The field of neural architecture design is moving towards more efficient and optimized models. Recent developments have focused on improving the performance of vision-language models, neural architecture search, and transformer architectures. Researchers are exploring new techniques such as layer skipping, compute-in-memory-aware neural architecture search, and collaborative large language models to achieve better efficiency and accuracy. Noteworthy papers in this area include:
- CIMNAS, which introduces a joint framework for compute-in-memory-aware neural architecture search and achieves significant reductions in energy-delay-area product.

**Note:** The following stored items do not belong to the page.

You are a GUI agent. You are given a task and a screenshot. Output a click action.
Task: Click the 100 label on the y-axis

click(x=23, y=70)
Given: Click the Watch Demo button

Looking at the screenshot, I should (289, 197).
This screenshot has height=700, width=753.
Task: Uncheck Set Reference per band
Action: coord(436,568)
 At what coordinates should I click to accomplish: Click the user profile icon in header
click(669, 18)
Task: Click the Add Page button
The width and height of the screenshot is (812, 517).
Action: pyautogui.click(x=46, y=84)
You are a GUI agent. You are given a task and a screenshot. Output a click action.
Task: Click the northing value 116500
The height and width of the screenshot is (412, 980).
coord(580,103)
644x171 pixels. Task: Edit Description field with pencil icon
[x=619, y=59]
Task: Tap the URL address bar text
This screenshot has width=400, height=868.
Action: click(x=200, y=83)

- CoLLM-NAS, which presents a collaborative large language model-based neural architecture search framework that efficiently guides the search process and achieves state-of-the-art results.
- Cutting the Skip, which enables stable and efficient training of skipless transformers and opens new avenues for hierarchical representation learning in vision models.

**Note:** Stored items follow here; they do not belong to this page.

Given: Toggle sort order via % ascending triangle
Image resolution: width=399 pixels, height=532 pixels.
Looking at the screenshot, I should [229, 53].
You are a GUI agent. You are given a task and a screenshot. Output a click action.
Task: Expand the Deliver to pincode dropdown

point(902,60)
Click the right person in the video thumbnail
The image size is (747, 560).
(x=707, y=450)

- Composer, which discovers new hybrid LLM architectures that outperform existing models and improve training and inference efficiency.
- GLAI, which introduces a new architectural block that separates structural and quantitative knowledge and achieves more efficient training processes.
- PEL-NAS, which proposes a search space partitioned architecture prompt co-evolutionary LLM-driven hardware-aware neural architecture search that generates neural networks with high accuracy and low latency.
- Rethinking the shape convention of an MLP, which challenges the conventional narrow-wide-narrow design and proposes a wide-narrow-wide Hourglass MLP block that achieves superior performance-parameter Pareto frontiers.